§ **What you have to do**: Across the whole listing, filter for the string "agent" and copy every line that has it.

§ **Supplied information**:

◆ ◆ ◆ ◆ ◆

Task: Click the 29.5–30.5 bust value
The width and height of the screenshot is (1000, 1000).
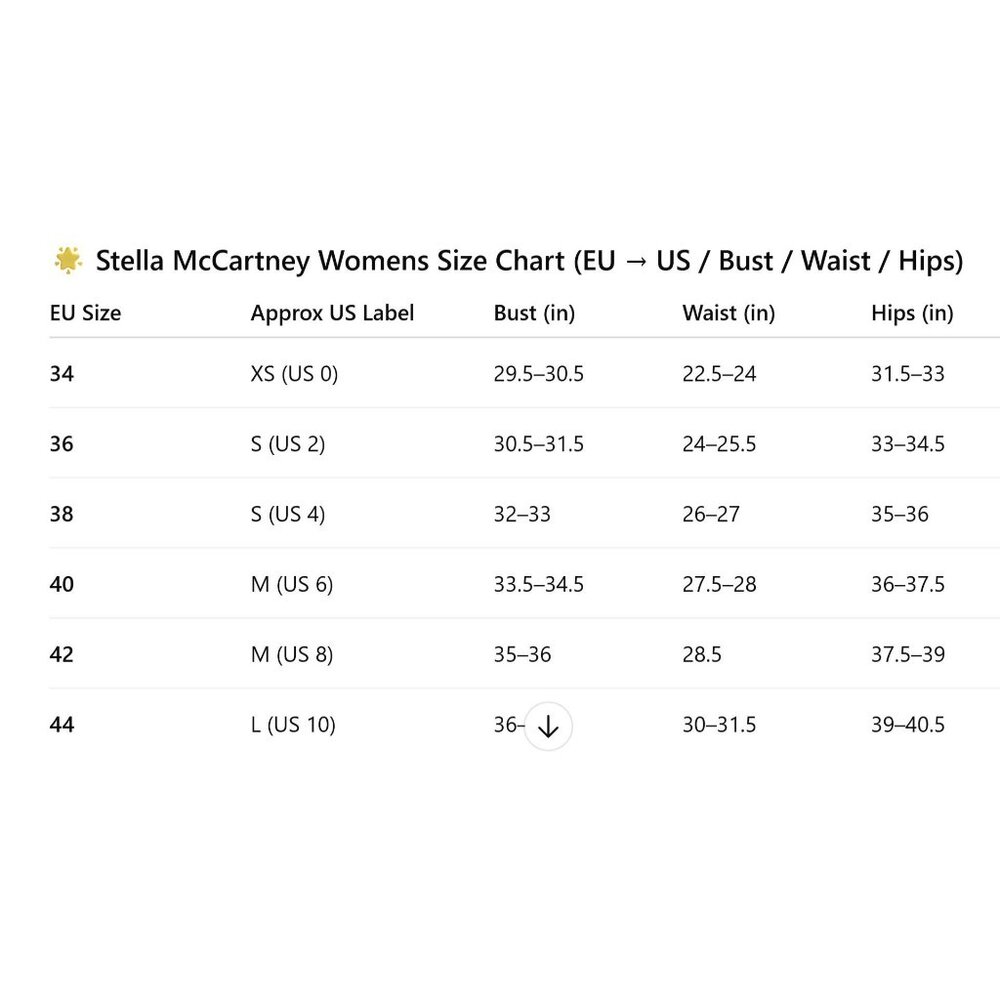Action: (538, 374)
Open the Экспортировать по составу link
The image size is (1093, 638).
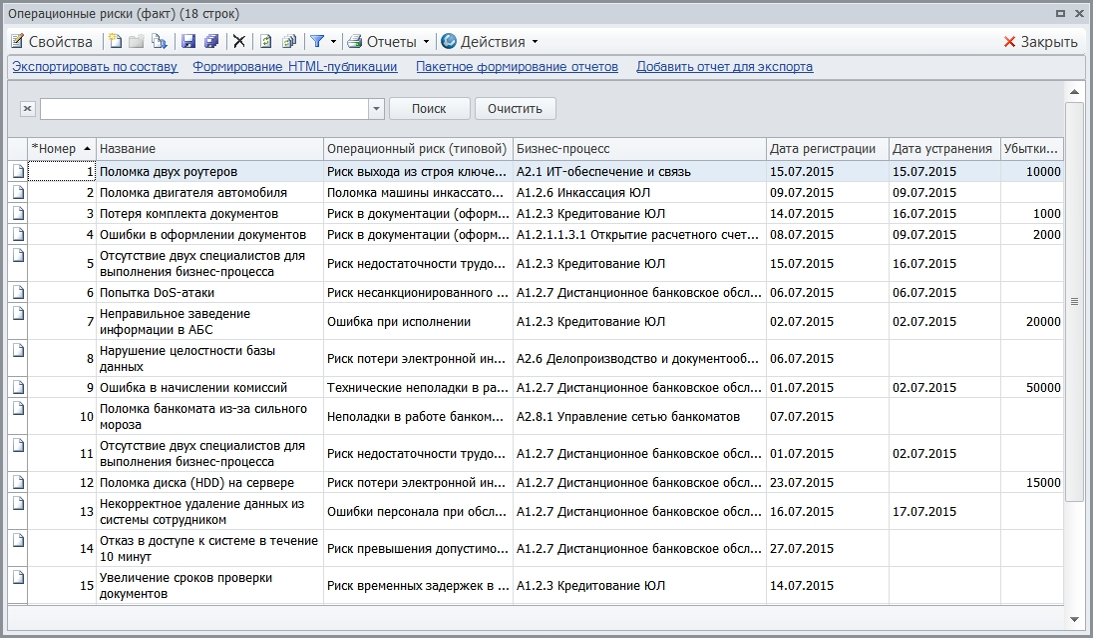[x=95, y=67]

◆ ◆ ◆ ◆ ◆

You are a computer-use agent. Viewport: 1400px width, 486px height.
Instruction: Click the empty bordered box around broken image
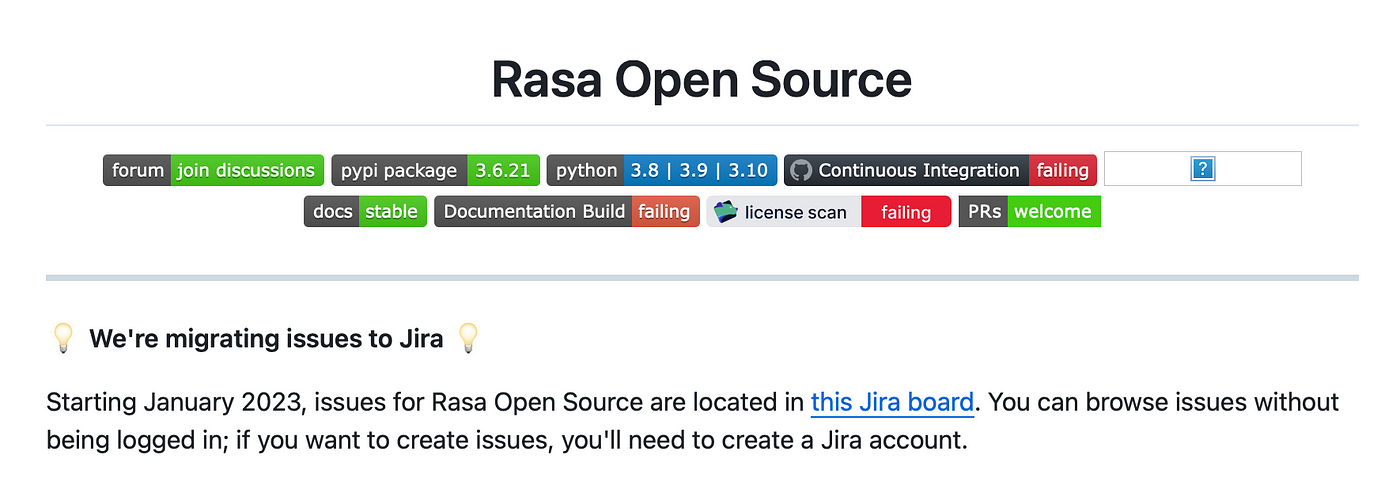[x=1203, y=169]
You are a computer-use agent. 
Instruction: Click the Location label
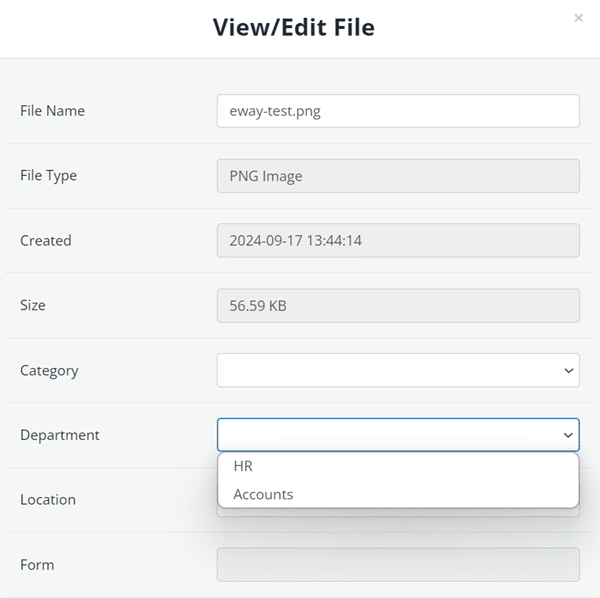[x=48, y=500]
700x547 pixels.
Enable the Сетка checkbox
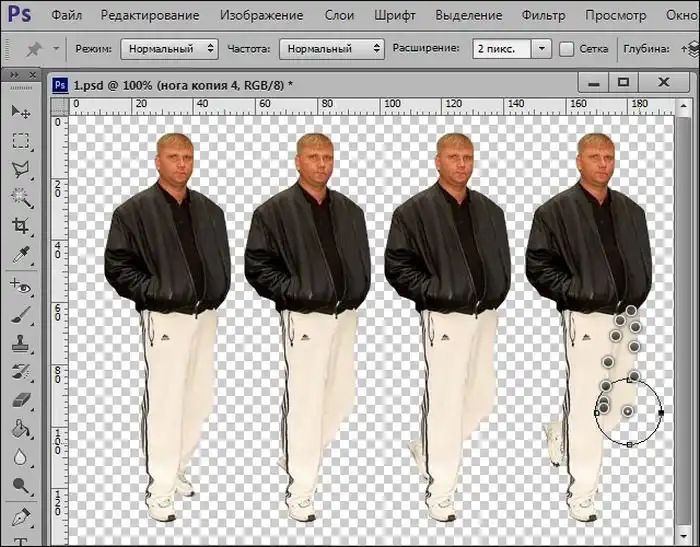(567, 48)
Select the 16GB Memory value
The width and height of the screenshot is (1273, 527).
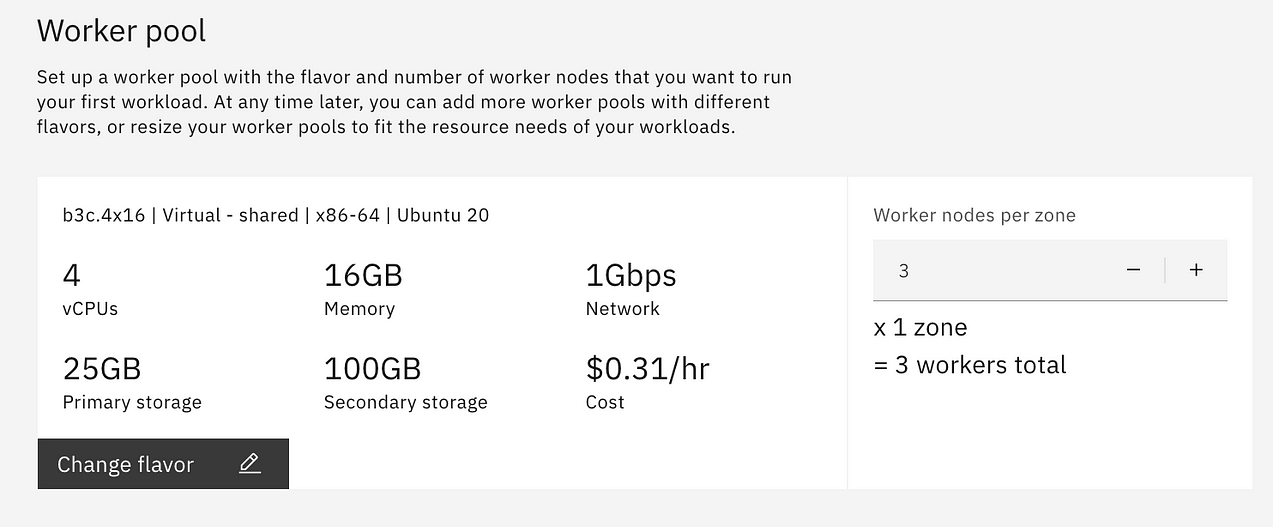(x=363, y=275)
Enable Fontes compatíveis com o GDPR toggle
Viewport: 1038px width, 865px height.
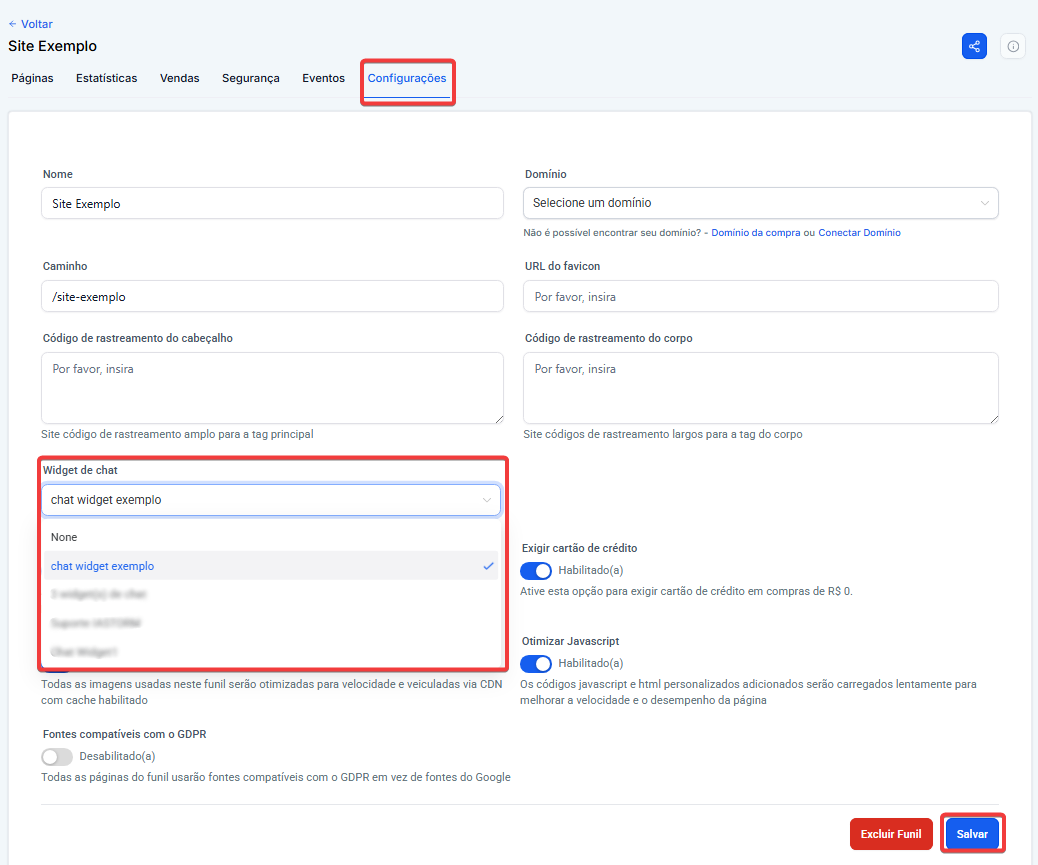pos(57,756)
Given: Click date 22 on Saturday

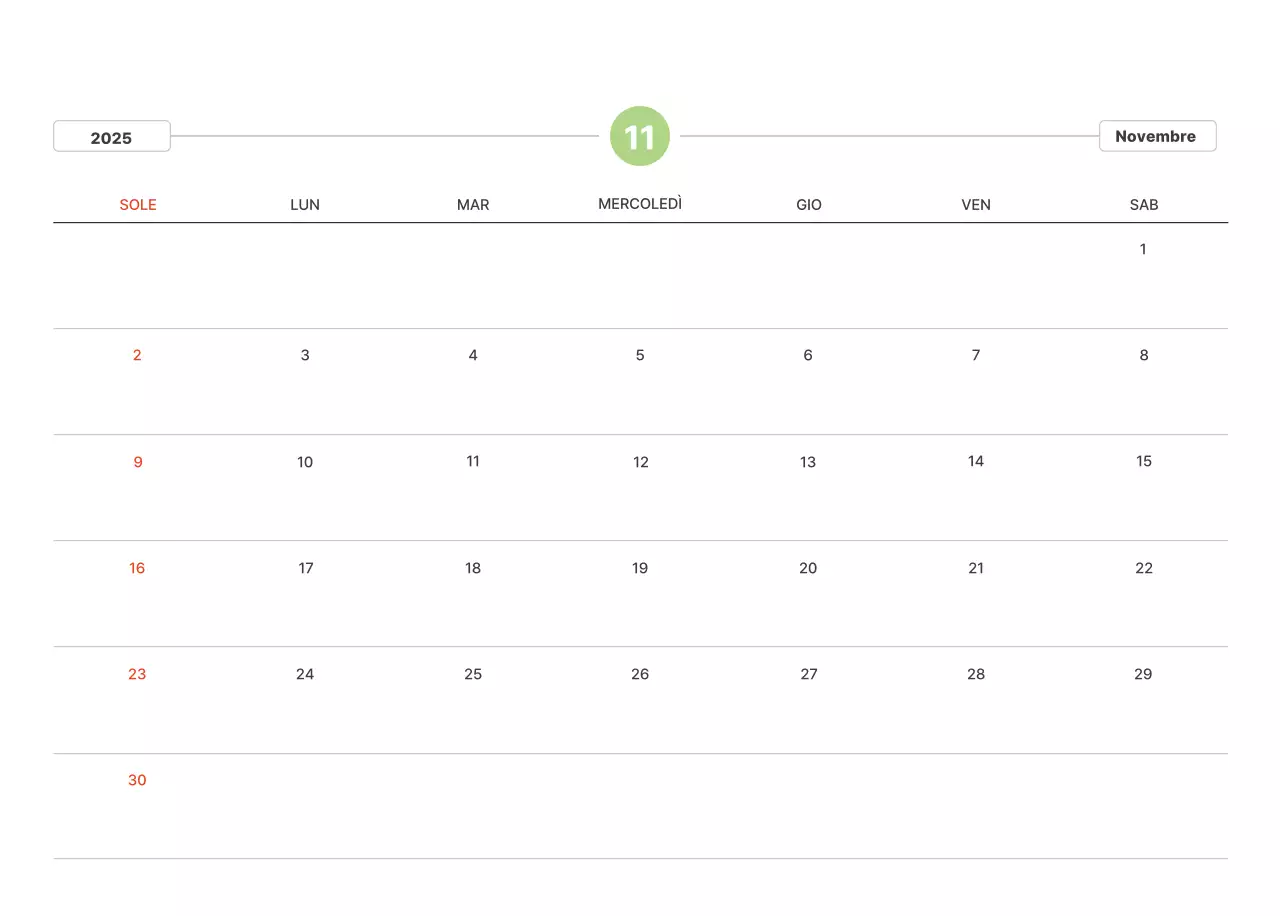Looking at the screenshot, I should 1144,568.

◆ ◆ ◆ ◆ ◆

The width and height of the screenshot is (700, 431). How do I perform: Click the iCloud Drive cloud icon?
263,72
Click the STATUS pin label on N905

◆ ◆ ◆ ◆ ◆

§ **Answer to this problem**:
You are a computer-use agent. Viewport: 1400px width, 486px height.
You are a computer-use agent. 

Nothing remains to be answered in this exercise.